Близился и Танин час «Х». Но опять вмешалась судьба и отсрочила развязку – Таня сломала ногу. Перелом оказался сложным, со смещением, и Бобров, добрый в сущности человек, не стал выгонять женщину из дому в таком жалком виде, а скитался где-то целых полгода, изредка навещая Таню, и только после того, как нога срослась, отправил ее восвояси. За то время, что Таня прожила в нашей квартире, мы подружились и, как могли, подготовили славную женщину к неизбежному финалу. Так что отложенного на полгода спектакля Владимиру Михайловичу разыгрывать не пришлось. Таня и сама рада была унести ноги, в том числе и благополучно сросшуюся.

Прошло время, и неожиданно для всех, деловито и предприимчиво Бобров обменял свою крошечную душную комнатенку на просторную и светлую в квартире напротив. Более того, он взаправду женился на симпатичной толстушке, тоже Татьяне, и, казалось бы, зажил своим домом. Идиллия эта стала возможна потому, что теперь Владимир Михайлович снабжал чем-то нужным геологические партии и постоянно разъезжал по стране, благодаря чему мятежная его душа и мятежное тело удовлетворяли мятежные свои потребности где-то там, вдалеке.

Давним летом встретила я Боброва у подъезда нашего дома в последний раз. Владимир Михайлович рассказывал о тяжелых разъездных впечатлениях, о чемоданах колбасы для друзей, живших и работавших в тех медвежьих углах, куда забрасывала его жизнь, о безысходности их существования. Долго рассказывал, не мог остановиться. И тем же жарким летом умер скоропостижно, в сорок два года, то ли от инфаркта, то ли от инсульта, в переполненном московском автобусе. Где-то хранится обертка от шоколадки «Люкс», красная с голубым бантом, с трогательной надписью: «Ольге в день ее рождения на долгую память от Владимира Михайловича Боброва». А в квартирном лингвистическом арсенале осело шутливо-зловещее предостережение, обращенное к очередной подружке:

– Мы еще будем посмотреть на твое поведение! А надо будет – клизму из битых лампочек поставим. – И многозначительное предупреждение: – Наши люди в унитазе…

Столь предприимчиво Владимир Михайлович обменялся комнатами с личностью душераздирающей – с Николаем Александровичем Сумароковым, маленьким, жалобного вида и неопределенного возраста человечком, с огромными серыми глазами удивительной красоты. Опустившийся на самое глубокое, самое тинистое дно, никому не нужный, оголодавший, вечно топчущийся у ближайшего продовольственного магазина, Сумароков был «человеком со стаканом». Желающие выпить «на троих» арендовали стакан, а Сумарокову в качестве гонорара предоставлялась возможность высосать последнюю бутылочную каплю. Описывать этого несчастного человека и его приключения нет сил. Жить бок о бок с Сумароковым было тяжко. Период этого грустного соседства сохранился в памяти чередою тягостных эпизодов.

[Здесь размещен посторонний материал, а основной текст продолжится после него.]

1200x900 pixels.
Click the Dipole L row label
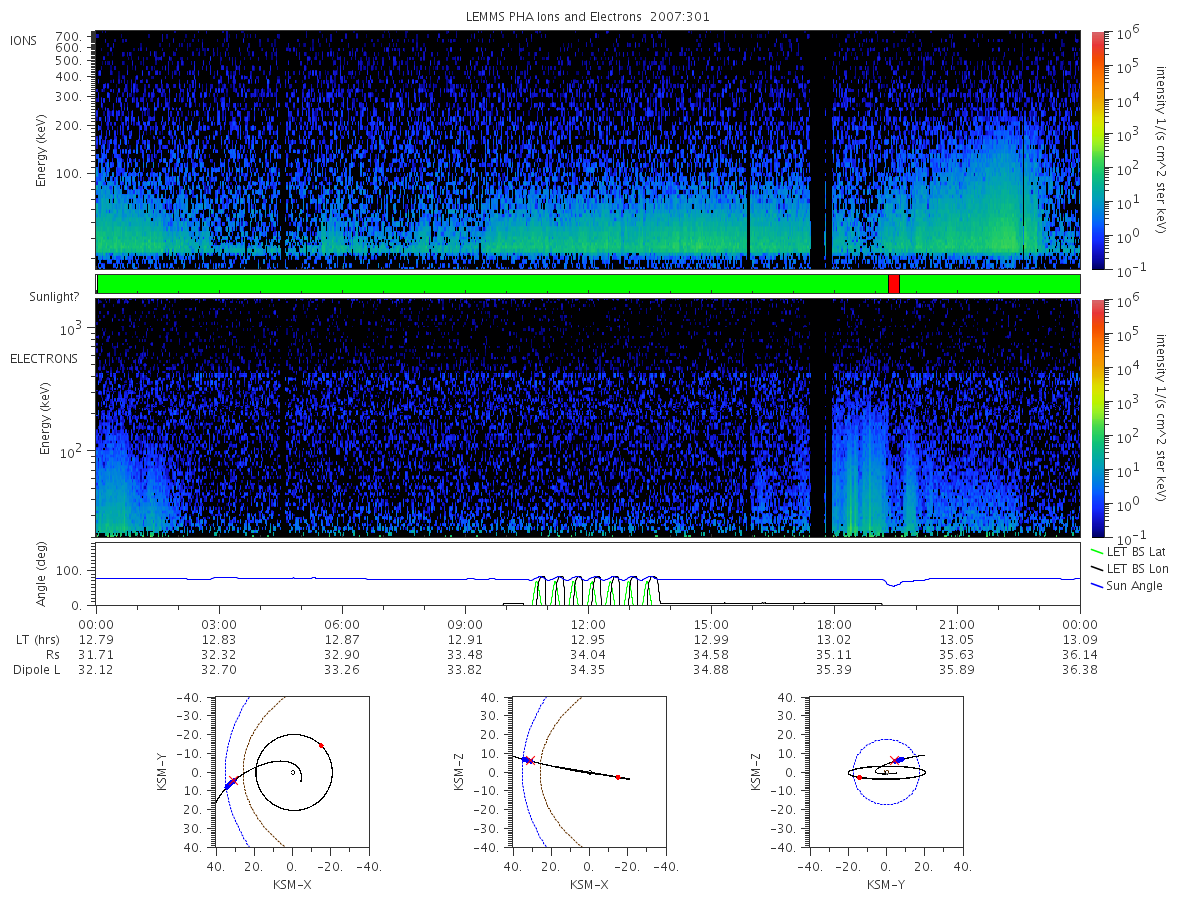37,670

Вхожу в подъезд и вижу Сумарокова, копошащегося у входной двери и тщетно пытающегося ее открыть. Жду, но дело не сдвигается с места. Решаю открыть своим ключом, подхожу ближе и вижу – вместо ключа сосед наш упорно всовывает в замочную скважину карамельку в фантике.

Из кухни несется гортанный Димин вопль. Кастрюля с кипящим Диминым супом открыта, а сам крупный брутальный Дима, кипя от негодования сильнее своего супа, схватил за руку тщедушного Сумарокова, поднял ее, эту тощую скрюченную лапку со стекающими каплями мясного бульона, и с кавказскою страстностью обличает похитителя говядины. На следующий день, оставив якобы без присмотра скворчащие на сковороде котлеты, Дима притаился за дверью своей комнаты, расположенной вплотную к кухонной. И, конечно же, подстерег Сумарокова, схватившего с раскаленной сковороды недожаренную котлету. Темпераментный, суматошливый, но незлой Дима суетился просто так, из любви к истине. Он не собирался устраивать расправу, просто хотел расставить точки над «i».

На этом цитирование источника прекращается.